Somewhere in Washington there are probably GOP strategists saying that to themselves right now. The Republican Party has a big problem with the youth vote, and Ms. McCain, daughter of former presidential candidate Sen. John McCain, is at least trying to remedy that among her generation, the 20- and 30-somethings sometimes called the “Millennial Generation.”
But Ms. McCain’s efforts at times can be – um – awkward. Currently, she is threatening to quit the Twitter microblogging site, due to negative reaction to the post on her Twitter feed that showed a semi-revealing photo of herself.
“There is no question that her willingness and ability to use social network media, including the latest flap on her [pictures] on Twitter, makes her much more credible and accessible to the Millennial Generation,” says Morley Winograd, a fellow at the think tank NDN and co-author of “Millenial Makeover: MySpace, YouTube and the Future of American Politics.”

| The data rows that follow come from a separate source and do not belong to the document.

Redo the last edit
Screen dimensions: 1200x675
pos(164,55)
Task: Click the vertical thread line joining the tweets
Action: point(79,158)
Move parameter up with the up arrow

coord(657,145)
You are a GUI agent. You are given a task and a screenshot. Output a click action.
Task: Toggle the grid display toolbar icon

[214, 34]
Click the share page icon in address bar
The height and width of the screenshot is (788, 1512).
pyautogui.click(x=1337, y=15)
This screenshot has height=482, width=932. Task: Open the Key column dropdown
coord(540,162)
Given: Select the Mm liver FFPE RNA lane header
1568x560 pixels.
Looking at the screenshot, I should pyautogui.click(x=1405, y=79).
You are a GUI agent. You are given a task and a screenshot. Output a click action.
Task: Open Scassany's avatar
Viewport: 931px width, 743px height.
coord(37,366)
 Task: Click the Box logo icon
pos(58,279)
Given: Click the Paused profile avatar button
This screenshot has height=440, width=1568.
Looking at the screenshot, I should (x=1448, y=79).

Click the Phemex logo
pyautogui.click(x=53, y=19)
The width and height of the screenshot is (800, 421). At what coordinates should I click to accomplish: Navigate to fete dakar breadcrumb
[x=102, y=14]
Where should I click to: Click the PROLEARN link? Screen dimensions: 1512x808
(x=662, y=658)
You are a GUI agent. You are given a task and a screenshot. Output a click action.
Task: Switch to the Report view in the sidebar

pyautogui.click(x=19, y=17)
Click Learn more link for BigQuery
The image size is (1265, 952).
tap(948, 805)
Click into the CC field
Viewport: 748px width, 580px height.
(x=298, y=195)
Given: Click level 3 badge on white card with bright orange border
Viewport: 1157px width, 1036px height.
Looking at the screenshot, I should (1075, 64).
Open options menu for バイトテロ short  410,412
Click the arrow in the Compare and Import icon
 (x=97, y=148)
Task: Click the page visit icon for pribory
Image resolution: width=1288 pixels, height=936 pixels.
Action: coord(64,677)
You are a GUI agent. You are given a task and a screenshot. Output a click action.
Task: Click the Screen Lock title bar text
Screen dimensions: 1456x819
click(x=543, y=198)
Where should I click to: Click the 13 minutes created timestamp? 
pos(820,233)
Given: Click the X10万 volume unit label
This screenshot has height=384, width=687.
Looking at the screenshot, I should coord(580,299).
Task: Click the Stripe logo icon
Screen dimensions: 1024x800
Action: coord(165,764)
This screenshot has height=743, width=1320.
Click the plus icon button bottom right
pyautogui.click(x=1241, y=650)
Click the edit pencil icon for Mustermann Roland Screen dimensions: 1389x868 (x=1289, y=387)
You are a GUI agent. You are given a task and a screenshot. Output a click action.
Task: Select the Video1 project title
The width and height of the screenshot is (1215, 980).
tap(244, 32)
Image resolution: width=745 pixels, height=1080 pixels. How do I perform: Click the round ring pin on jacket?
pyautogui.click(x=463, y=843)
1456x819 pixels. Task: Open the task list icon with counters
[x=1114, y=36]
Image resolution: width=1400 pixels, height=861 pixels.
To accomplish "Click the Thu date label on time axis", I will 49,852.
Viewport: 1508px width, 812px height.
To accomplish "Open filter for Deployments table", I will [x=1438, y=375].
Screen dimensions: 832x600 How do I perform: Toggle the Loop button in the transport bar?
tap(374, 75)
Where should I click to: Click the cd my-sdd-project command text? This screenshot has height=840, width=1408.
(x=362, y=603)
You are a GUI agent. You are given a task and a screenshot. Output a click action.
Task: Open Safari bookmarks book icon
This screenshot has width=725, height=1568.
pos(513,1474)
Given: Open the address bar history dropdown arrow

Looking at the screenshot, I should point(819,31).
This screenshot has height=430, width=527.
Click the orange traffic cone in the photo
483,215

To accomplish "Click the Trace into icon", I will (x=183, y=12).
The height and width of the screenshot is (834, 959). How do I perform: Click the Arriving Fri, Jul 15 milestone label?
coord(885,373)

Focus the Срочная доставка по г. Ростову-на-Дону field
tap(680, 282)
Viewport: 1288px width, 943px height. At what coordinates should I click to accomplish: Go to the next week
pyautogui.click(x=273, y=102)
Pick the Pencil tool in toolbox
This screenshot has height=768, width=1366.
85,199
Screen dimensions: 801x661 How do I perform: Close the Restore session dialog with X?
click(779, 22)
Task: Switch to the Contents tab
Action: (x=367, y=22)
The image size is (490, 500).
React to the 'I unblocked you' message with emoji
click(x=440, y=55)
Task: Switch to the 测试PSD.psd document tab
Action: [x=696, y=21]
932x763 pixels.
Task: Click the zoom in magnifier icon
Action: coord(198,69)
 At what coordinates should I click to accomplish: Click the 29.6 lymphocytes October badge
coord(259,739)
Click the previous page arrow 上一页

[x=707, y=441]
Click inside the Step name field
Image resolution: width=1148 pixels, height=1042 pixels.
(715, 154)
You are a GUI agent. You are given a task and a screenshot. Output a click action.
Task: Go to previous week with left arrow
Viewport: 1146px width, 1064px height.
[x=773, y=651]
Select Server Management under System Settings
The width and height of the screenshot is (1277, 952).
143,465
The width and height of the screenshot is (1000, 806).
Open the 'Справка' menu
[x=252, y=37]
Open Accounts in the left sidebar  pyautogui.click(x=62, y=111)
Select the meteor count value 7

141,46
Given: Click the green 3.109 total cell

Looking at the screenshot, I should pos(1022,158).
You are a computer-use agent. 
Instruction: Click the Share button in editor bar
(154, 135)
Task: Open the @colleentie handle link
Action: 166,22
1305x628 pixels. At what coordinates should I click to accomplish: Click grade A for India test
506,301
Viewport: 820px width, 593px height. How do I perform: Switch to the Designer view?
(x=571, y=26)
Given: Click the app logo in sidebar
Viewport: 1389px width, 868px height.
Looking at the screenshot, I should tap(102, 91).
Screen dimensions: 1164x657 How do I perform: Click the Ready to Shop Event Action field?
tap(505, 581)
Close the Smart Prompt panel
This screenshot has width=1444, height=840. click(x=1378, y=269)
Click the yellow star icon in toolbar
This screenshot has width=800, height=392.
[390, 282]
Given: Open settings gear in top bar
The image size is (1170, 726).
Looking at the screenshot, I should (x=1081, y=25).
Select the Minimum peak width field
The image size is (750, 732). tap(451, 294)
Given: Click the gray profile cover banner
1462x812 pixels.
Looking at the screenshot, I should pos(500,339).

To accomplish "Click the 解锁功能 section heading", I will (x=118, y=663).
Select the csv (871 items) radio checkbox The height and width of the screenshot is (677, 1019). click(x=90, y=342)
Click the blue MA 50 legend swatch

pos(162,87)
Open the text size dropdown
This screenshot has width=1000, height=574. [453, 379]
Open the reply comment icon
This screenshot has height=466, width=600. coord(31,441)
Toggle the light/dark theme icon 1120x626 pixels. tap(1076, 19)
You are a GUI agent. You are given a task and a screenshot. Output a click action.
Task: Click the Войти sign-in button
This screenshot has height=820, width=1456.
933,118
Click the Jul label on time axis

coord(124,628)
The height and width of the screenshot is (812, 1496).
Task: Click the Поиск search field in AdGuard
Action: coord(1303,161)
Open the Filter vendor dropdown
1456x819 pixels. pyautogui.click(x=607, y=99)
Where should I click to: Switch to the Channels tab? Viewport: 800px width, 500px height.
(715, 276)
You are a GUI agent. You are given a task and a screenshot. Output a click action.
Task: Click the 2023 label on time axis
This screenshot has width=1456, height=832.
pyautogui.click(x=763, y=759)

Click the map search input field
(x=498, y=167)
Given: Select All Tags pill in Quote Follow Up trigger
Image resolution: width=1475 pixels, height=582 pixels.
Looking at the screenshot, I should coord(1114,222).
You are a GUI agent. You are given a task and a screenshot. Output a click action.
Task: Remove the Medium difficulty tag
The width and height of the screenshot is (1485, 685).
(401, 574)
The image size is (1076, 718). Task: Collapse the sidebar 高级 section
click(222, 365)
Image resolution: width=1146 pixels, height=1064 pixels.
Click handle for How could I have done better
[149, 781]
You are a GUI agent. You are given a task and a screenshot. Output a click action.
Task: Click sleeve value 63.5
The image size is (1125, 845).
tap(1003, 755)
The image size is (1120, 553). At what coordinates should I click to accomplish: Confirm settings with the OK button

She’s fairly popular on Twitter, with some 60,000 followers. As she herself has pointed out, that makes hers the 42th most popular Twitter feed in New York City.
Her mix of the personal and political on Twitter – and her column for the website the Daily Beast – sometimes draws criticism, particularly from liberals and the GOP’s right wing. But she claims that she is forging a new kind of moderate Republicanism that can appeal to a new generation.
It’s like she’s Olympia Snowe, only younger.
She is in favor of gay rights, for instance. She writes fondly of the late Democratic icon, Sen. Ted Kennedy, and his ability to find middle ground on issues.
At the same time, she complains that the media cut President Obama way too much slack for pretty speeches, as opposed to accomplishments.
“The Republican Party should be a place for all kinds of people, and I hope my fellow moderates come to see that the party is the place for them, too,” she wrote recently.
And here’s why GOP officials should hope the Twitter-quit threat is just a cry for attention – their party's approval rating among voters of her generation is not good. To put it mildly.
Meghan McCain herself says 81 percent of young voters identify themselves as Democrats. That’s an exaggeration – it’s more like 45 percent, according to exit polls from the 2008 election. But only 27 percent of those ages 18 to 29 identify themselves as Republican.
That’s the biggest gap between the parties since 1972.
The GOP should not take comfort in the old belief that voters become more conservative as they age, wrote Winston Group pollster Kristen Soltis in an analysis for Pollster.com published earlier this year.
The data show that is not true, she says. Younger voters in fact trended conservative in the Reagan era.
“If the Republican Party does not take immediate action to repair its brand, this generation may exhibit ... low levels of Republican identification for years to come,” wrote Ms. Soltis.